SEC Issues Report on Cyber-Security Investigations, Internal Controls

Cyber-security has become — or perhaps should be – a key area of concern for every enterprise. The risks are substantial for the firm, its shareholders, executives and customers as recent cases illustrate. Every enterprise large or small is a potential victim. The losses can and often are substantial not just in dollars but also in trust, customers and more. The Commission has issued guidance. The agency has also brought enforcement actions.

Now, however, the Commission has issued a report based on nine investigations of firms involved in a variety of industries, cautioning about cyber risks in the context of the firm’s obligations to maintain proper internal controls. Report of Investigation Pursuant to Section 21(a) of the Exchange Act Regarding Certain Cyber-Related Frauds Perpetrated Against Public Companies, October 16, 2018.

The Report involved investigations of issuers in lines of business that ranged from technology, machinery, real estate and energy to financial and consumer goods. Each intrusion centered on the use of email. Each intrusion succeeded in part because of a human component – a lack of training, failure to understand controls or properly apply them. Collectively the companies lost millions of dollars.

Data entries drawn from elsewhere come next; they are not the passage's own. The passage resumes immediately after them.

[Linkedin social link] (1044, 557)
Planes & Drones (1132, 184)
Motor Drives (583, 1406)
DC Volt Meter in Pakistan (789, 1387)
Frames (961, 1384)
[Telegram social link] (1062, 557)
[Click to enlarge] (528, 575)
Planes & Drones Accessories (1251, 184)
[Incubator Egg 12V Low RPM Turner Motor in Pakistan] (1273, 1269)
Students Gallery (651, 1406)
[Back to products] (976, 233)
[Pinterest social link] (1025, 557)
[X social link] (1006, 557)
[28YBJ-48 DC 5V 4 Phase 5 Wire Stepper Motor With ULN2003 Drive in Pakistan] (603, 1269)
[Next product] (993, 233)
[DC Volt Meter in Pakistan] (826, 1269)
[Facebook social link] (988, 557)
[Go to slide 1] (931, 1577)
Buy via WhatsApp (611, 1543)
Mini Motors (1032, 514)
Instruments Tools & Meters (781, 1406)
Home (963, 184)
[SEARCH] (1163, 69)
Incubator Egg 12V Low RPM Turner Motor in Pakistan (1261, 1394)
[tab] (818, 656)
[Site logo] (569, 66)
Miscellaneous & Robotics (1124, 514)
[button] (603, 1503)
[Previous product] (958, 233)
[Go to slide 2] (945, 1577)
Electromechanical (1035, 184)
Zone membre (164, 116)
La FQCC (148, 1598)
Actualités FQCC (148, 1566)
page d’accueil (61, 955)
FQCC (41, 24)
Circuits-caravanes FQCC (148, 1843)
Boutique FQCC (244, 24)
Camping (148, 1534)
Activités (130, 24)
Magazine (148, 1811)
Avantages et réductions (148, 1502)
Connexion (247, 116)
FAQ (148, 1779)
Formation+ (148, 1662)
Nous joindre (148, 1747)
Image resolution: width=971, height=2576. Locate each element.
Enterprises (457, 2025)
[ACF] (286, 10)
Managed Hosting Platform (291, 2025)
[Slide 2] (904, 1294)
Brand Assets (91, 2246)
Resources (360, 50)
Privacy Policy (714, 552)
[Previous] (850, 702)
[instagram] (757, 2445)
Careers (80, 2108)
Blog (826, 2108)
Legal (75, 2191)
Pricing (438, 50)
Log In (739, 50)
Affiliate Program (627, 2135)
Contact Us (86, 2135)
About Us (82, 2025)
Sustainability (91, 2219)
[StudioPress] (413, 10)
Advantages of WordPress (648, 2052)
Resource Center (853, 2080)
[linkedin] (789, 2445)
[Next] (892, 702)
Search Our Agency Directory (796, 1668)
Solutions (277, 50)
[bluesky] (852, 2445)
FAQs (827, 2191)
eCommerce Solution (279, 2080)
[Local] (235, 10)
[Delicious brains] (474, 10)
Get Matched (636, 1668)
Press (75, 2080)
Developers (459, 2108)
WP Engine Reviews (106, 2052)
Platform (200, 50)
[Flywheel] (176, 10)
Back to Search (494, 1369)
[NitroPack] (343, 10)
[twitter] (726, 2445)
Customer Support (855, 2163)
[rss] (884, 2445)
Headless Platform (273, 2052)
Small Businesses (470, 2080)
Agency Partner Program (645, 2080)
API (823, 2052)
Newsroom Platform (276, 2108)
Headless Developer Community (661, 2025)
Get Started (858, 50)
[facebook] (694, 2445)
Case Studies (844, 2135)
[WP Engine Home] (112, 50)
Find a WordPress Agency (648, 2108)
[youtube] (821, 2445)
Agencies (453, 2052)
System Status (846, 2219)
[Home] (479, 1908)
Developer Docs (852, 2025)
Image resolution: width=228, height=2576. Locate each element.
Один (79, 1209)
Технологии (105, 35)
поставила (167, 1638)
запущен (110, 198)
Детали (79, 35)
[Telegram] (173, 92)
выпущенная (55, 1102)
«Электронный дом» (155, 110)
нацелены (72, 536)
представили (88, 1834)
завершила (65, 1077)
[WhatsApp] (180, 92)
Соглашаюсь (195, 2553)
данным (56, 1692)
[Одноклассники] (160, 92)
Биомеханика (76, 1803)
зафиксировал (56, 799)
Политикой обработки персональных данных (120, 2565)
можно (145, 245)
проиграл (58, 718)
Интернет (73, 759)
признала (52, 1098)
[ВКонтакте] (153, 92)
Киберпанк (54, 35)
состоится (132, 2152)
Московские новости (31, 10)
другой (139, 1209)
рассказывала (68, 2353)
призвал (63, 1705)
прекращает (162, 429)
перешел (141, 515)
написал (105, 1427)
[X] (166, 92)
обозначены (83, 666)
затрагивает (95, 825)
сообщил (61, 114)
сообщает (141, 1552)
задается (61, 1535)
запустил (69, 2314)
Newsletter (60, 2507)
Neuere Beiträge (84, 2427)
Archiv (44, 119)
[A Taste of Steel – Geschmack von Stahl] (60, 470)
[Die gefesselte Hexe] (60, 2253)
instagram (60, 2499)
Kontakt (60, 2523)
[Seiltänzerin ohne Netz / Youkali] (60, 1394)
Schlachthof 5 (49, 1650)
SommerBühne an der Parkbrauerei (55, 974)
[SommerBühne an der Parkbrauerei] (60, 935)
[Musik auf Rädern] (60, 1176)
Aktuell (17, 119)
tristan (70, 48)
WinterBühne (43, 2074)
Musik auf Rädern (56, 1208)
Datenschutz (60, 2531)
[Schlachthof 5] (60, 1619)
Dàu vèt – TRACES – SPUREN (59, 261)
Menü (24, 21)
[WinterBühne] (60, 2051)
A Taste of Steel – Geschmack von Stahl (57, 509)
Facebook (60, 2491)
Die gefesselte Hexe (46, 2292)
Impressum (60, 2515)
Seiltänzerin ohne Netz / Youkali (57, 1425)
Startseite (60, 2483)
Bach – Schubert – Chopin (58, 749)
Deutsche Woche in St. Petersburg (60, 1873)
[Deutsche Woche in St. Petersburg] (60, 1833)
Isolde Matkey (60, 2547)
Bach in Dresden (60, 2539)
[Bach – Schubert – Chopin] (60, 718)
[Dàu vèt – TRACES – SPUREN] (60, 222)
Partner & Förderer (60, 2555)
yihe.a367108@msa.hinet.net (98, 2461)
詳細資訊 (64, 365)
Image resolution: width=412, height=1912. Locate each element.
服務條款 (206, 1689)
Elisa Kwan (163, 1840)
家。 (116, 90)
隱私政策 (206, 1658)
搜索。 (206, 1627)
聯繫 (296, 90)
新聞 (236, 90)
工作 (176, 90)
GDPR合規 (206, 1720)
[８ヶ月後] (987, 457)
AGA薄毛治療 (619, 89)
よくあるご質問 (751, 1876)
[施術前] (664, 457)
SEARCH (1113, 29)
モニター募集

The schemes were not sophisticated. The intruders generally employed one of two methods. The first centered on the use of emails from non-affiliates of the firm to company executives using spoofed email domains and addresses. Typically the email went to finance personnel who were directed to coordinate with outside counsel to complete a deal or transaction. The law firm and attorney names were real. Eventually the intruder would claim that there was a time-sensitive deal or that funds were required for a foreign transaction and request a transfer of funds. The emails in these cases often contained simple errors.

The second centered on impersonating an issuer’s vendors. This scheme usually began with identifying venders of the firm, penetrating their system and then forwarding emails to the company. The intruders would typically correspondent with issuer personal responsible for procuring goods from vendors. They would be requested to initiate changes to the vendor’s banking information. The requests included fraudulent account information. As in the first variation, eventually funds would be wired. Overall the nine issuers involved here lost millions of dollars, most of which has not been recovered.

None of the issuers involved in the underlying investigations were charged. Rather, the investigations are being used to emphasize the fact that cyber-security “presents ongoing risks and threats to our capital markets and to companies operating in all industries. . .” Cyber security risks and management are thus crucial to every issuer. This is particularly true in view of their obligations under Exchange Act section 13(b)(2)(B).

The internal controls provisions of the Exchange Act require that the firm implement a system of internal accounting controls sufficient to provide reasonable assurances that transactions are executed in accord with management’s authorization and that access to assets is only permitted as authorized. Accordingly, when assessing the adequacy of internal controls, it is imperative to consider cyber-security risks. Those risks are well illustrated by the nine investigations here where the “frauds were not sophisticated. . . [and relied] on technology to search for both weaknesses in policies and procedures and human vulnerabilities that rendered the control environment ineffective.” Having systems which factor in cyber-related threats and the related human vulnerabilities, its thus critical, the Report notes.

The Report concludes by noting that “the Commission is not suggesting that every issuer that is the victim of a cyber-related scam is . . . in violation of . . .” the securities laws. Rather, the lesson to be drawn from the Report and the underlying investigations is that “internal accounting controls may need to be reassessed in light of the emerging risks, including risks arising from cyber-related frauds.”